Muslim Brotherhood’s Morsi becomes Egypt’s first elected president
Mohammed Morsi was elected president in Egypt’s first free presidential election on Sunday, declaring he would be the leader “for all Egyptians”.
Muslim Brotherhood’s Morsi is the first Islamist to be elected president in Egypt. He held 51.7% of the votes in a close race with the former Prime Minister of Egypt Ahmed Shafiq who attained 48.3%.
Morsi has now moved into the office previously belonging to Hosni Mubarak and is currently structuring his new government. The newly elected president is attending meetings and consultations today to discuss the new power structure of Egypt.
Field Marshal Hussein Tantawi, head of the military council congratulated Morsi’s victory. The military still holds the majority of power in Egypt, which could lead to a power struggle between the new government and the military.
The free presidential election comes after the revolution that broke out in the beginning of 2011 and led to the Arab Spring.

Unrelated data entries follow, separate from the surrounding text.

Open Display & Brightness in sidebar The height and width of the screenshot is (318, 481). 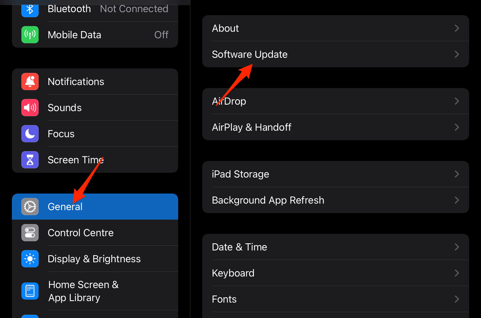click(x=94, y=259)

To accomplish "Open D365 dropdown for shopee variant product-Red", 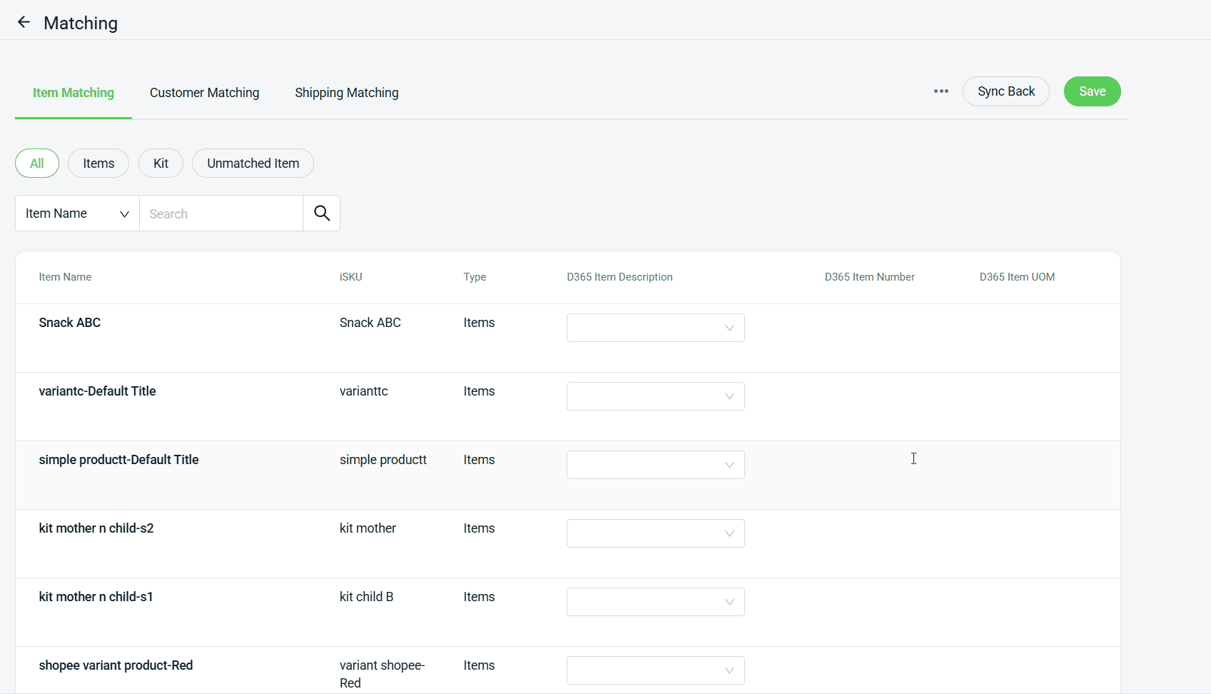I will tap(655, 670).
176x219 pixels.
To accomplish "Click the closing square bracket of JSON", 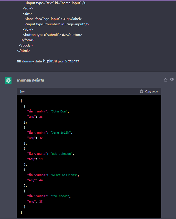I will click(x=21, y=212).

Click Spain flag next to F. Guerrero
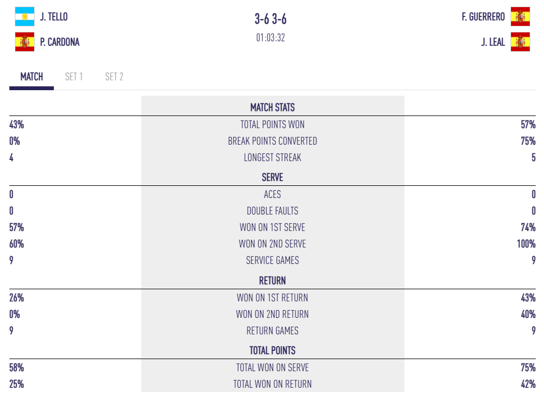coord(520,16)
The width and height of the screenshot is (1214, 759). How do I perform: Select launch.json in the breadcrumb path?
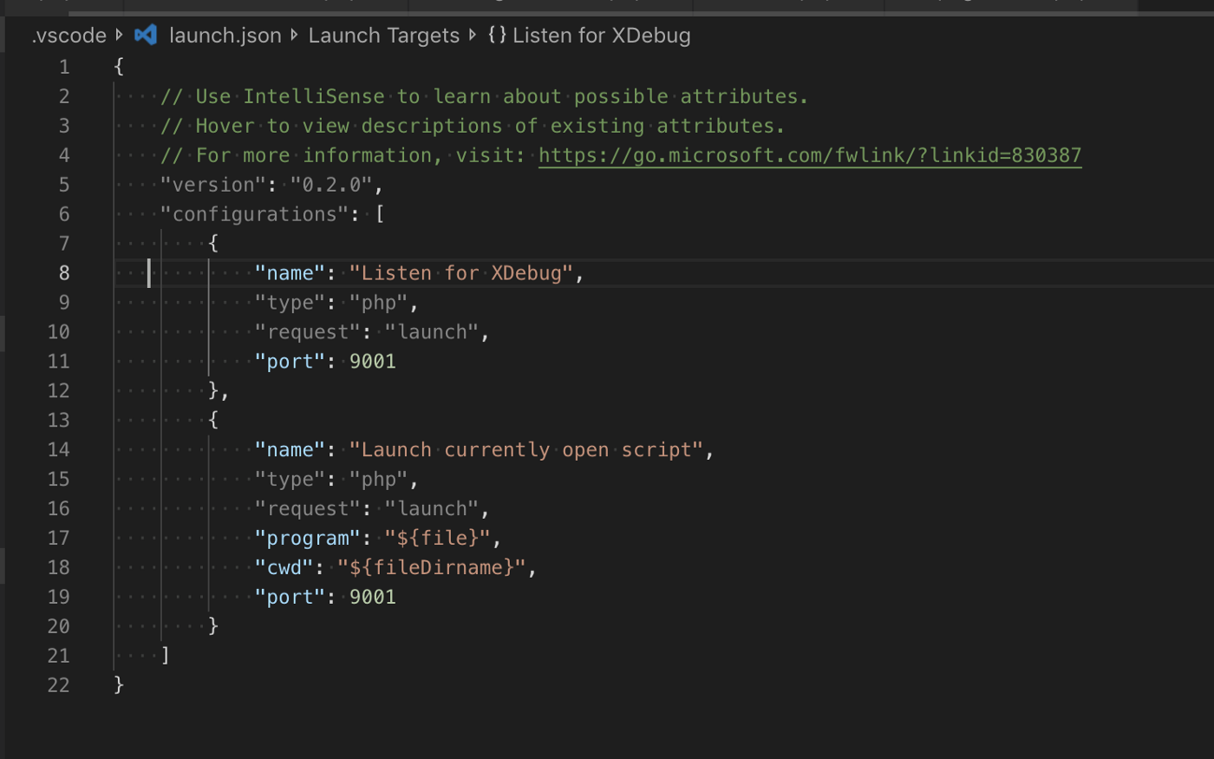[x=225, y=36]
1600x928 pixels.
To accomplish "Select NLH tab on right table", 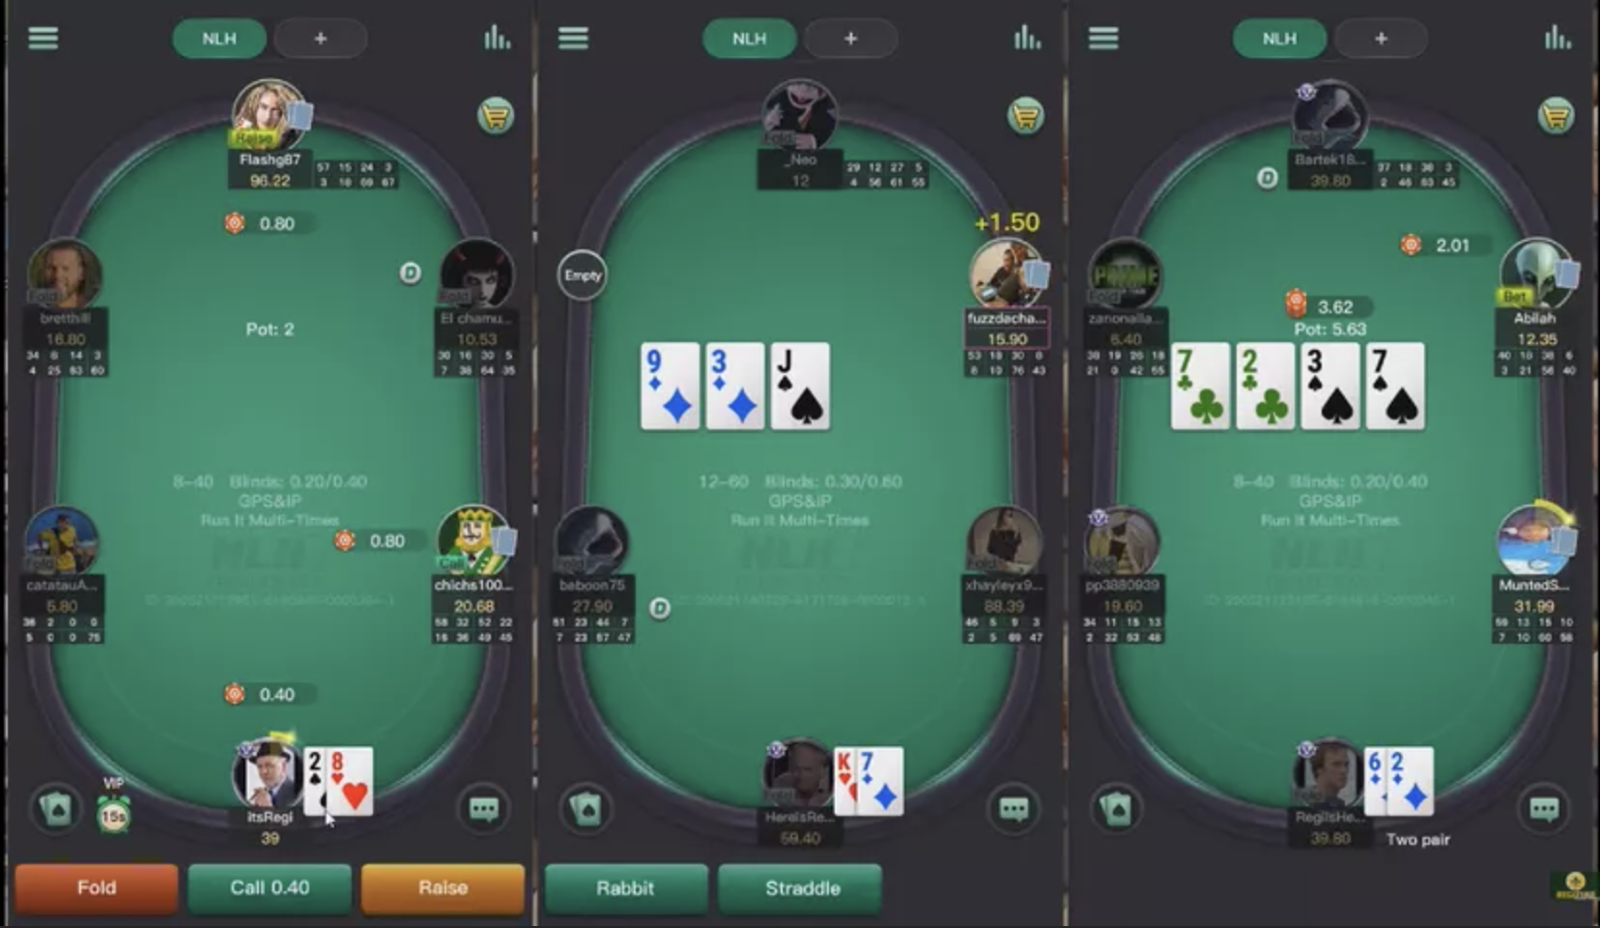I will coord(1279,39).
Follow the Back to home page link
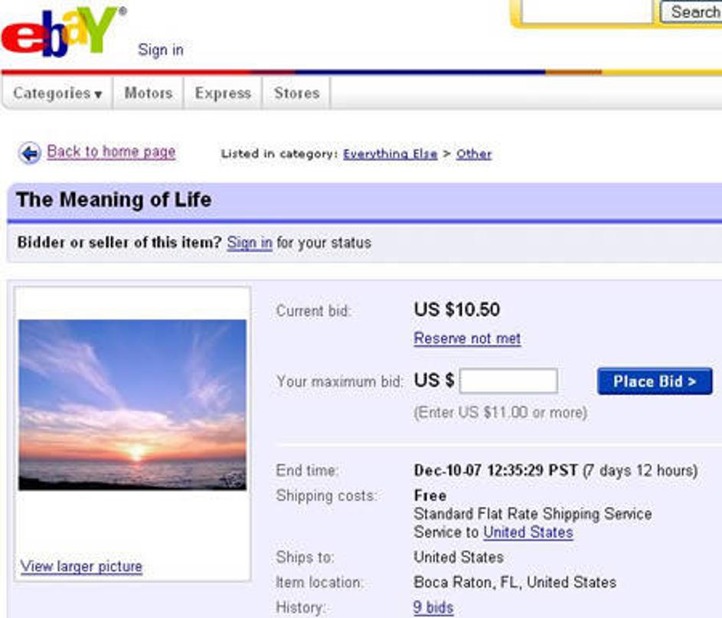The width and height of the screenshot is (722, 618). click(112, 152)
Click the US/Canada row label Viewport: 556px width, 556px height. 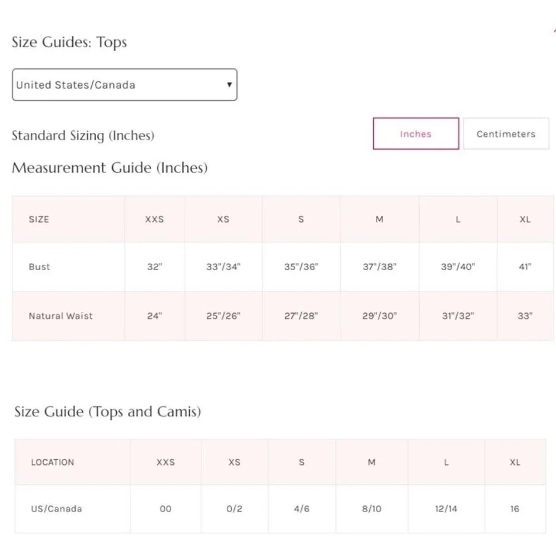coord(57,509)
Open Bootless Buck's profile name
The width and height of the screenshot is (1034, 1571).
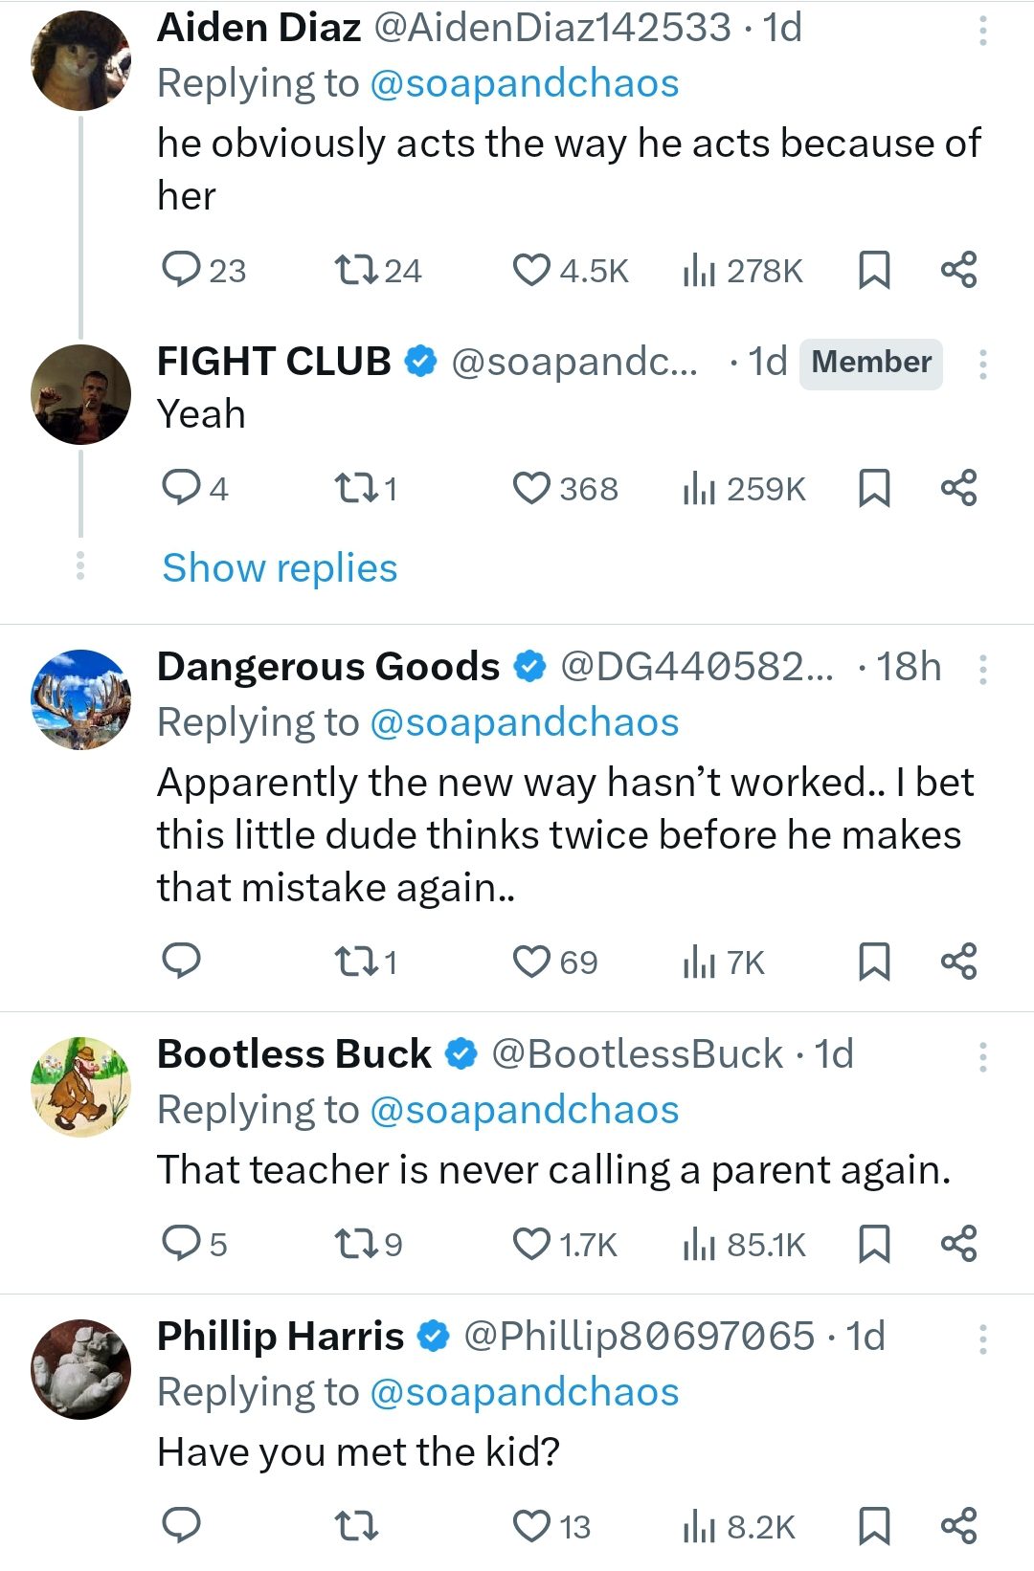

Morsi paid tribute to the 900 protesters killed in the Arab uprisings and claimed: “I wouldn’t have been here between your hands as the first elected president without the blood, the tears, and sacrifices of the martyrs.”
The victory for Morsi and his Muslim Brotherhood ended a week of rising tension due to Egyptian authorities’ decision to delay the announcement of the new president.
The Muslim Brotherhood is one of the largest Islamic movements in the world, and Morsi’s victory was welcomed by chanting and parading by his supporters in Tahrir Square.